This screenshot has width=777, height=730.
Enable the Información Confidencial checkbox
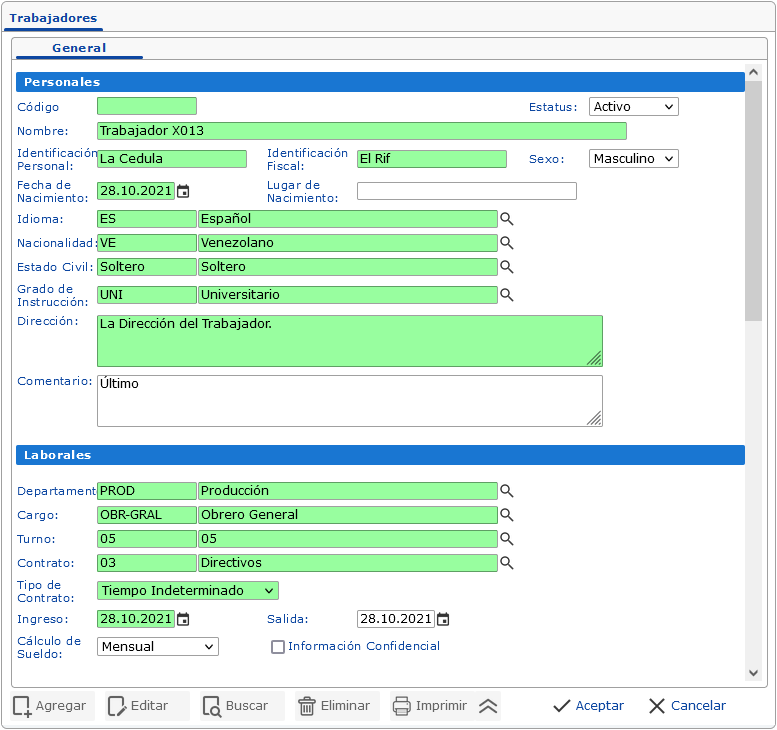[278, 647]
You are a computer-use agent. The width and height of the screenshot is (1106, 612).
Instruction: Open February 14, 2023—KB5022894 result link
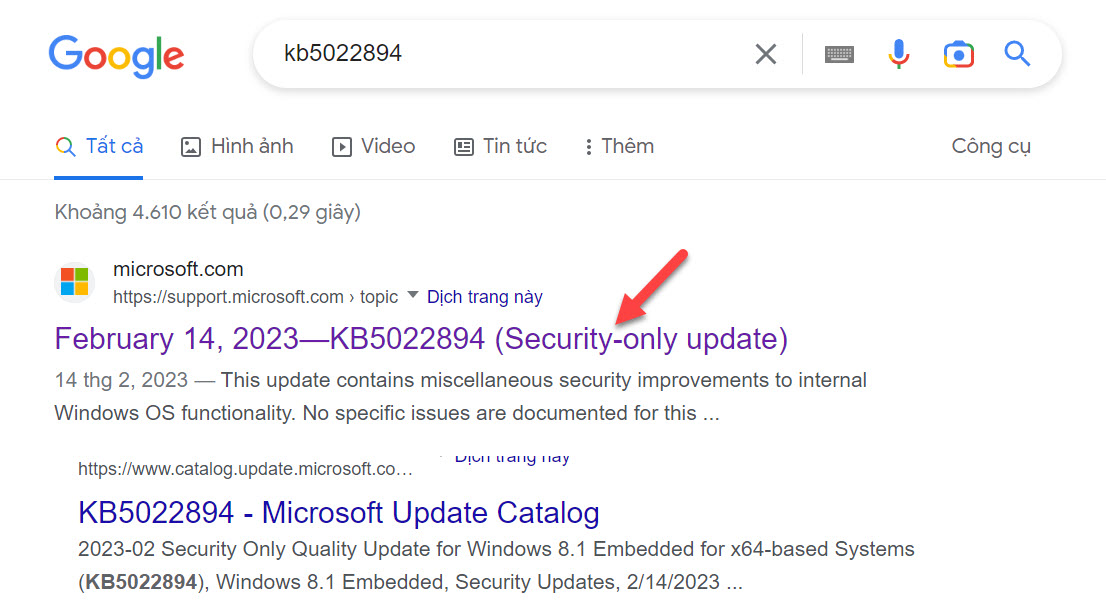point(421,339)
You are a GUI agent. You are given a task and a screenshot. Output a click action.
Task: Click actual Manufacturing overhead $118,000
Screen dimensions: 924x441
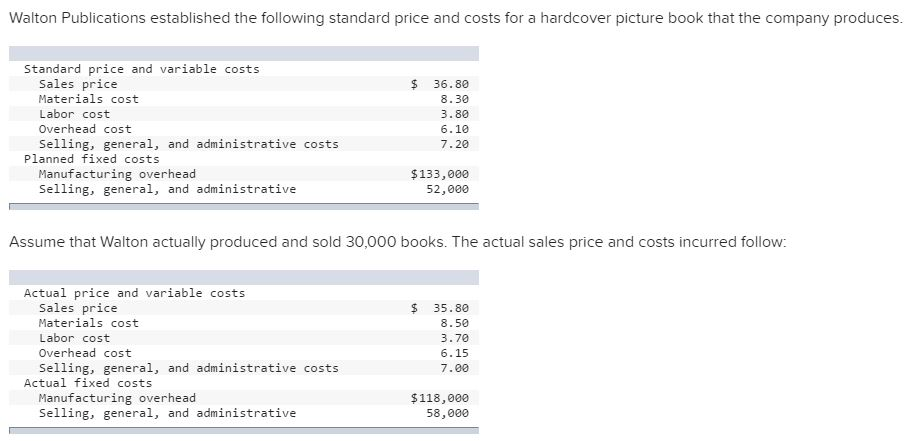click(x=440, y=399)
────────────────────────────────────────
• YOUR TASK:
Would you transcribe the whole listing above exactly? The pictures should not be included.

• REPLY:
This screenshot has width=777, height=730.
Enable the Información Confidencial checkbox
[278, 647]
You are a computer-use agent. The width and height of the screenshot is (1106, 612).
Instruction: Open February 14, 2023—KB5022894 result link
point(421,339)
You are a GUI agent. You are given a task and a screenshot. Output a click action.
Task: Click actual Manufacturing overhead $118,000
Screen dimensions: 924x441
click(x=440, y=399)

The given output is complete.